Bollicine pericolose per la fertilità

Se si bevono troppe bibite a base di cola può diminuire notevolmente la qualità del liquido seminale maschile




MILANO – Un consumo di più di un litro al giorno di bibite gassate contenenti cola può danneggiare la fertilità maschile. Lo afferma uno studio molto vasto promosso dall’Università di Copenhagen.

LO STUDIO – Un campione di 2.500 giovani uomini è stato sottoposto a spermiogramma (l'analisi del liquido seminale finalizzata a valutare la qualità dello sperma), dopo l’acquisizione di informazioni circa il loro stile di vita. È emerso che un forte consumo di bevande a base di cola può far diminuire il numero medio degli spermatozoi fino al 30 per cento. Il campione è stato diviso in bevitori di cola (almeno un litro al giorno) e non bevitori: nel liquido seminale degli appartenenti al primo gruppo si è riscontrata una quantità media di 35 milioni di spermatozoi per millilitro di liquido e nello sperma degli appartenenti al secondo gruppo una ben più elevata concentrazione di 50 milioni di spermatozoi per millilitro. Importante evidenziare che lo studio non si sofferma sul ruolo della caffeina, poiché è stato dimostrato che l’impatto è meno pronunciato.
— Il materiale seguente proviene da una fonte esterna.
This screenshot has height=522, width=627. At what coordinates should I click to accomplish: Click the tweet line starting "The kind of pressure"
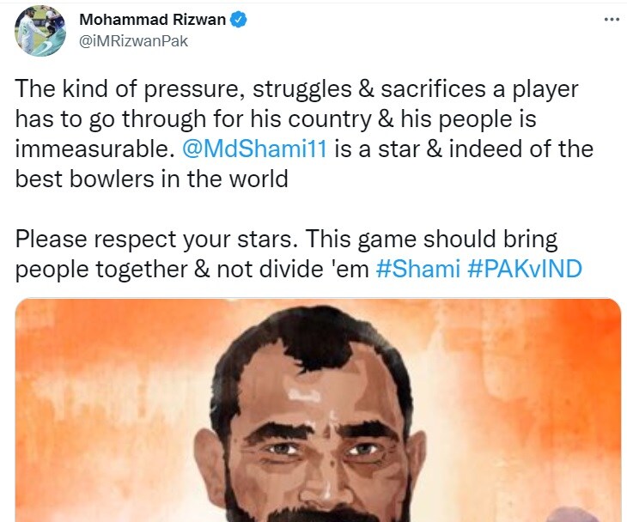click(296, 88)
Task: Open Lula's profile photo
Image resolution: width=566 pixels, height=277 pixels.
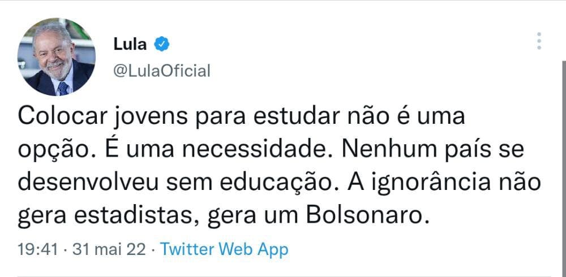Action: pyautogui.click(x=56, y=57)
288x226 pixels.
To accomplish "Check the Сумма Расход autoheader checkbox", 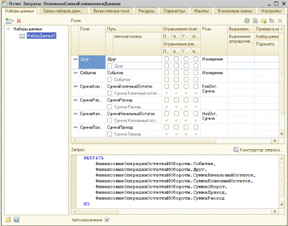I will (x=109, y=107).
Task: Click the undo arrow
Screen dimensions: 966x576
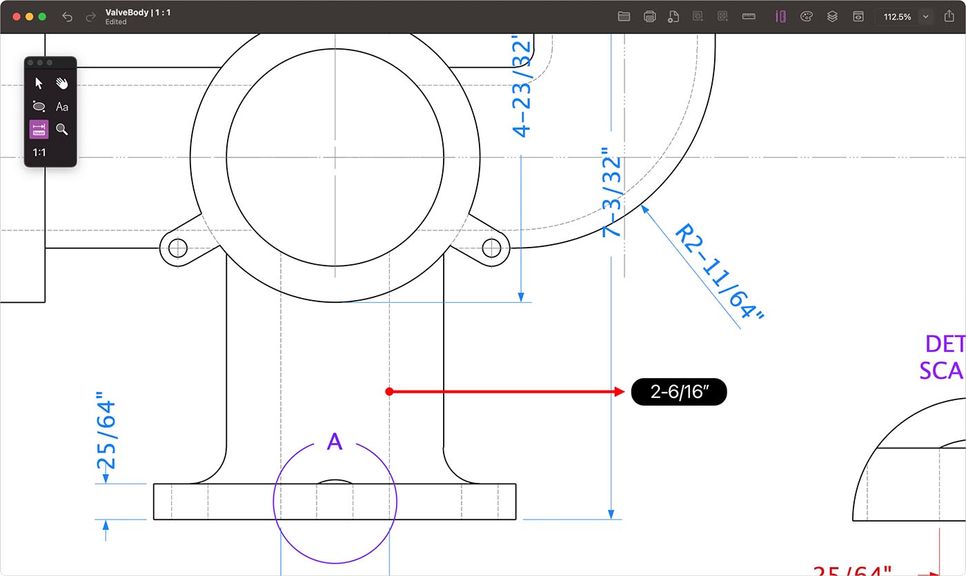Action: pyautogui.click(x=67, y=17)
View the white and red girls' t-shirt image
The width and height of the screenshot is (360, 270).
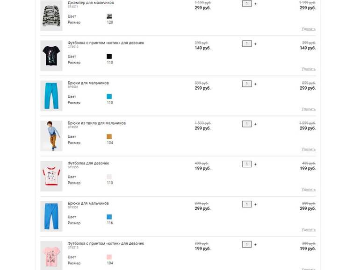[51, 176]
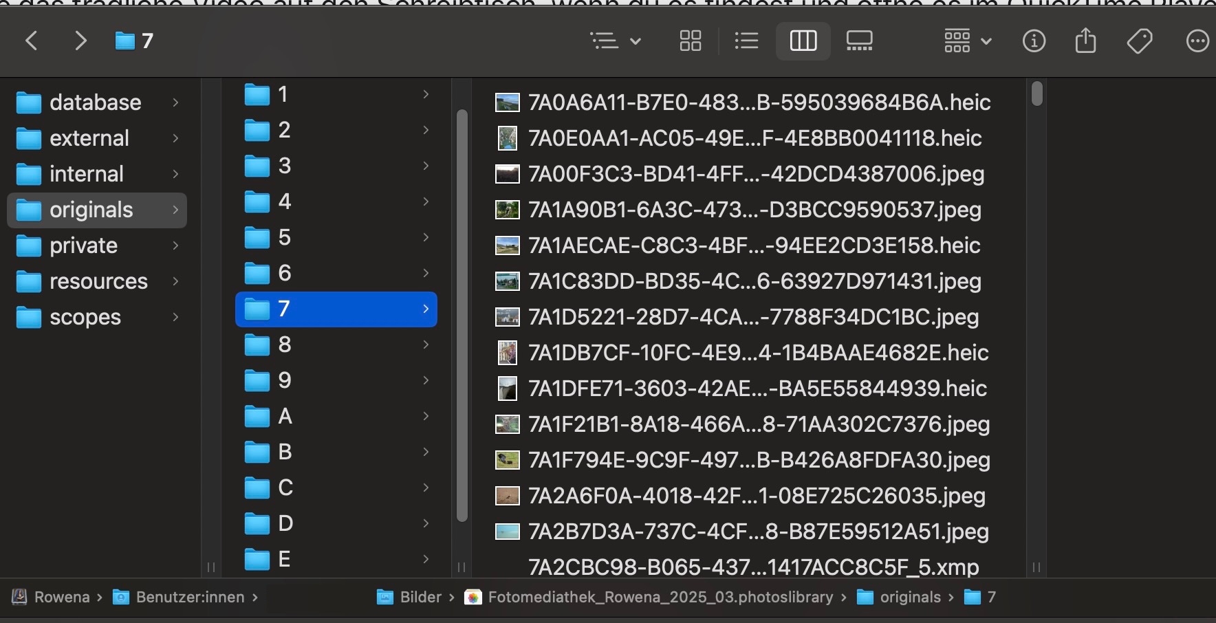Open the sort options list dropdown
The image size is (1216, 623).
click(x=616, y=41)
BOLLICINE MAL ACCOMPAGNATE – La qualità del liquido spermatico è risultata dunque nettamente superiore tra coloro che non consumano bollicine, ma va considerato che questi ultimi hanno dichiarato anche uno stile di vita molto più sano rispetto agli affezionati delle bevande gassate. Spesso un forte consumo di bibite di questo tipo si accompagna a un’alimentazione grassa e ad abitudini sedentarie ed è difficile quantificare il ruolo della cola nella diminuzione di fertilità, considerato che è probabile che tutti questi fattori contribuiscano a inibire la capacità fecondante.

DI CHI È LA COLPA? – Colpa della cola o delle cattivi abitudini di vita in generale? I fattori che possono alterare la funzione spermatica sono molti e tra questi bevande gassate e alimentazione sbagliata giocano sicuramente un ruolo significativo. Fabio Pasqualotto, dell’Università di Caxias do Sul in Brasile, non coinvolto nello studio, ha sottolineato che facilmente la parte del leone nella diminuzione della fertilità è da imputare a un insieme di abitudini sbagliate e ha dichiarato che probabilmente le bollicine di per sé sono il fattore minore.